PROBLEM DETAILS - The required output is the lines from the one with "Expand the Text tool options chevron" through the end of the data, repeated verbatim, with no pictures included.

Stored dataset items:
◇ ◇ ◇ ◇ ◇

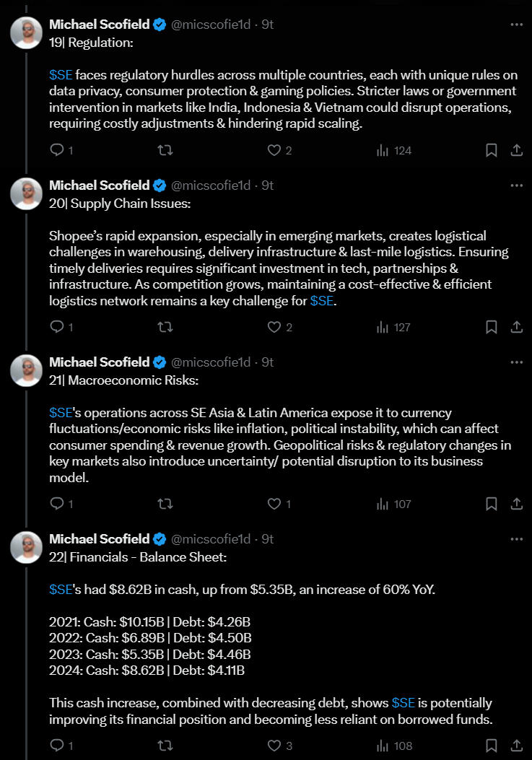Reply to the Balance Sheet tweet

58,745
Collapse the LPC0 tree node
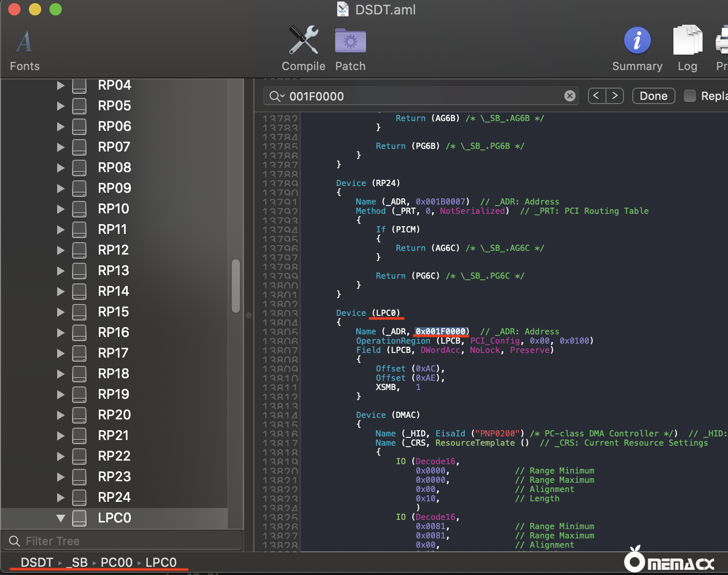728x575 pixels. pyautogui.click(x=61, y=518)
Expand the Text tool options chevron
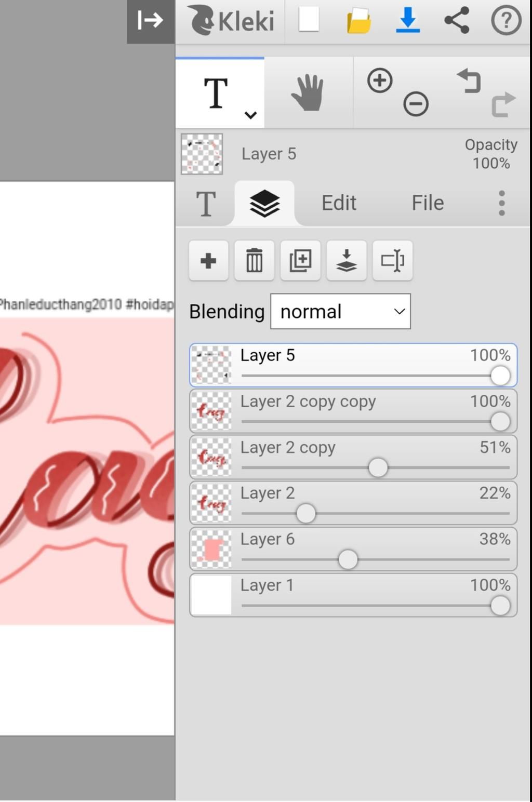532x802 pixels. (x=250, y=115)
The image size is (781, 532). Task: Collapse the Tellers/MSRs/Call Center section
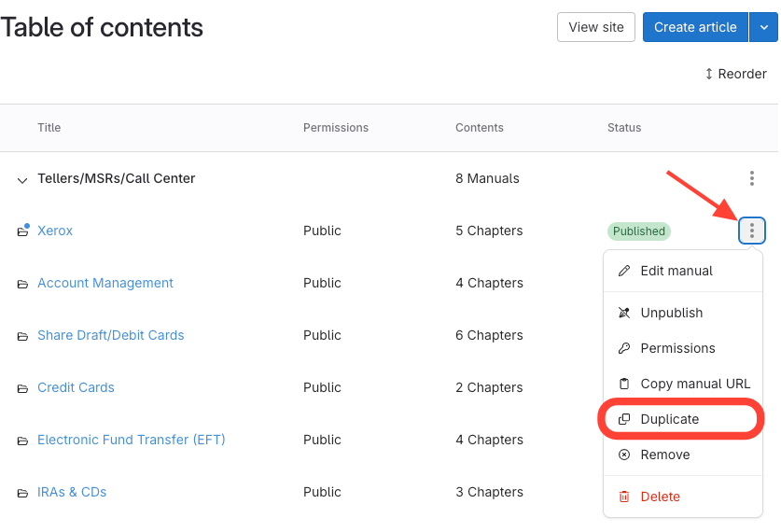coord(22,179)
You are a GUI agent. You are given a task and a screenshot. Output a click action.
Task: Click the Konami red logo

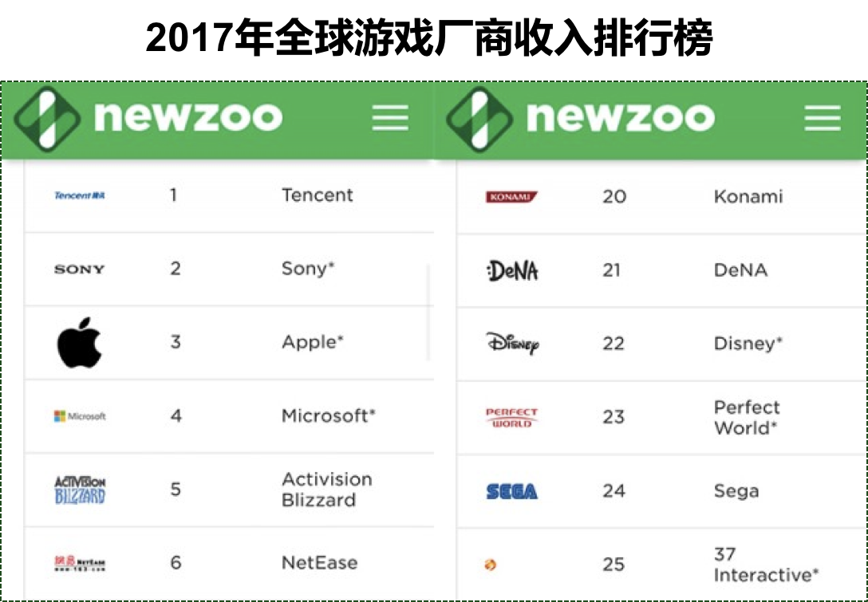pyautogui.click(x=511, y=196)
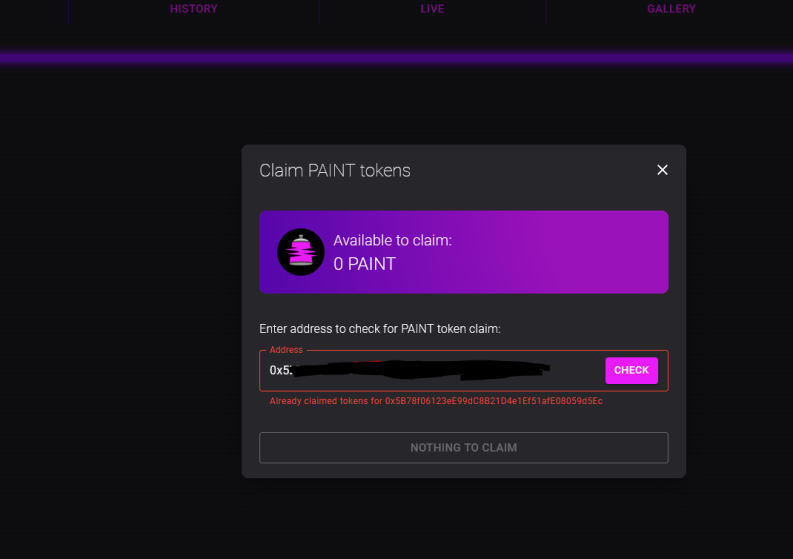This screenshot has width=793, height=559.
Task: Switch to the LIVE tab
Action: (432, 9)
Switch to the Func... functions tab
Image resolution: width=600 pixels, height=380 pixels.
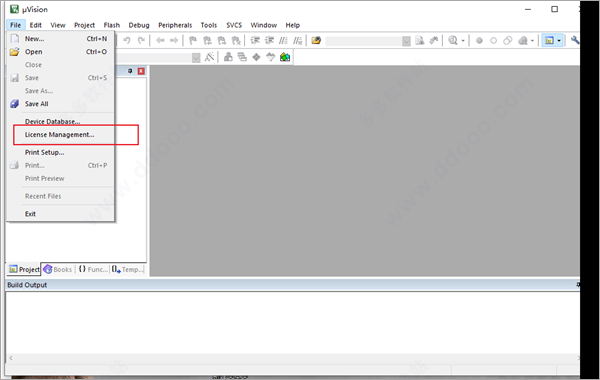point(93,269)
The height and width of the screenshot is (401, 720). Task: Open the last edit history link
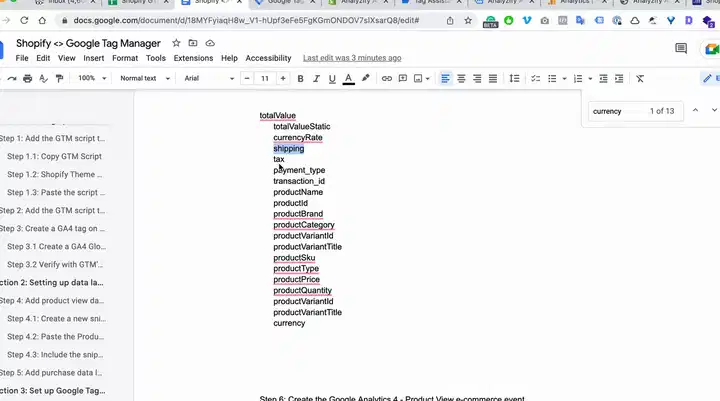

◇ ◇ ◇ ◇ ◇

COMPLETED TASK -
Expand the Text tool options chevron
532x802 pixels. (x=250, y=115)
The image size is (781, 532). Task: Collapse the Tellers/MSRs/Call Center section
coord(22,179)
You are a GUI agent. You are given a task and a screenshot. Output a click action.
Task: Click the Konami red logo

pyautogui.click(x=511, y=196)
This screenshot has width=793, height=559.
Task: Switch to the LIVE tab
Action: (432, 9)
Switch to the Func... functions tab
Image resolution: width=600 pixels, height=380 pixels.
point(93,269)
The height and width of the screenshot is (401, 720). Task: Open the last edit history link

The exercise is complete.